VULCI

 

La tomba Francois

 

Nel 1857, il principe Torlonia, allora proprietario dei terreni intorno Vulci, affidò all'archeologo fiorentino Alessandro Francois l'esplorazione della necropoli ad est del Fiora. Risultato di questa campagna di scavo fu la scoperta di una delle tombe a camera più celebri d'Etruria, che dal suo scopritore prese il nome di Francois. I suggestivi momenti dell'apertura del sepolcro e l'incredibile spettacolo che si presentò agli occhi dei fortunati scavatori sono stati immortalati dal seguente racconto:

"Quando l'ultimo colpo di piccone atterrò la pietra che chiudeva l'entrata della cripta, la luce delle torce rischiarò le volte di una funebre dimora, il cui silenzio da più di venti secoli nessuno aveva turbato. Ogni cosa laggiù si trovava nello stesso stato in cui era stata disposta il giorno nel quale era stata chiusa l'entrata. L'antica Etruria vi si rivelava in tutto il suo splendore. Un'intiera civiltà sorgeva, quasi fantastica visione, da un sepolcreto. C'era da restare abbagliati. La stessa Pompei non aveva offerto uno spettacolo così imponente. Coricati sulle loro bare i vecchi guerrieri etruschi colle loro armi indosso, sembravano riposarsi dalle fatiche di una battaglia allora allora guadagnata sopra i Romani o i Galli. Forme, vestiti, stoffe, colori, furono per alcuni minuti visibili; poscia a misura che l'aria della campagna penetrava nella cripta, tutto sparve".  (Alessandro Francois)
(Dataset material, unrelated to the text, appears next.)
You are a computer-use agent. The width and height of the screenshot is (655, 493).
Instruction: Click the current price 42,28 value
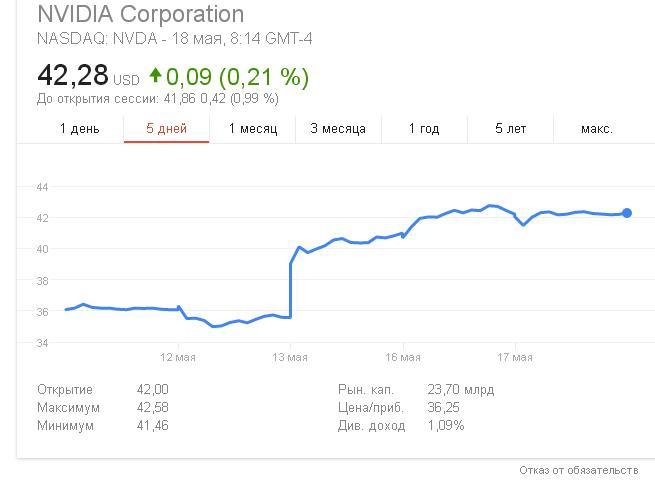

La tomba presenta un impianto architettonico monumentale, con una successione di ambienti disposti a suggerire la gerarchia sociale degli occupanti. Il profondo dromos (il corridoio d'ingresso agli ipogei), lungo 27 metri, introduce ad un vasto ambiente centrale (c.d. atrio). Su questo spazio si aprono ben sette camere: tre sul lato sinistro, tre sul lato destro e una sul fondo. Quest'ultima camera (c.d. tablino) rappresenta il cuore di tutto l'impianto funerario. Sulla parete di fondo, infatti, vi si apriva l'edicola destinata ad ospitare le spoglie del fondatore del sepolcro, il capostipite della famiglia Saties, proprietaria dell'ipogeo. Il ritrovamento nella tomba di una grande anfora a figure rosse daterebbe la realizzazione del complesso intorno al 400 a.C.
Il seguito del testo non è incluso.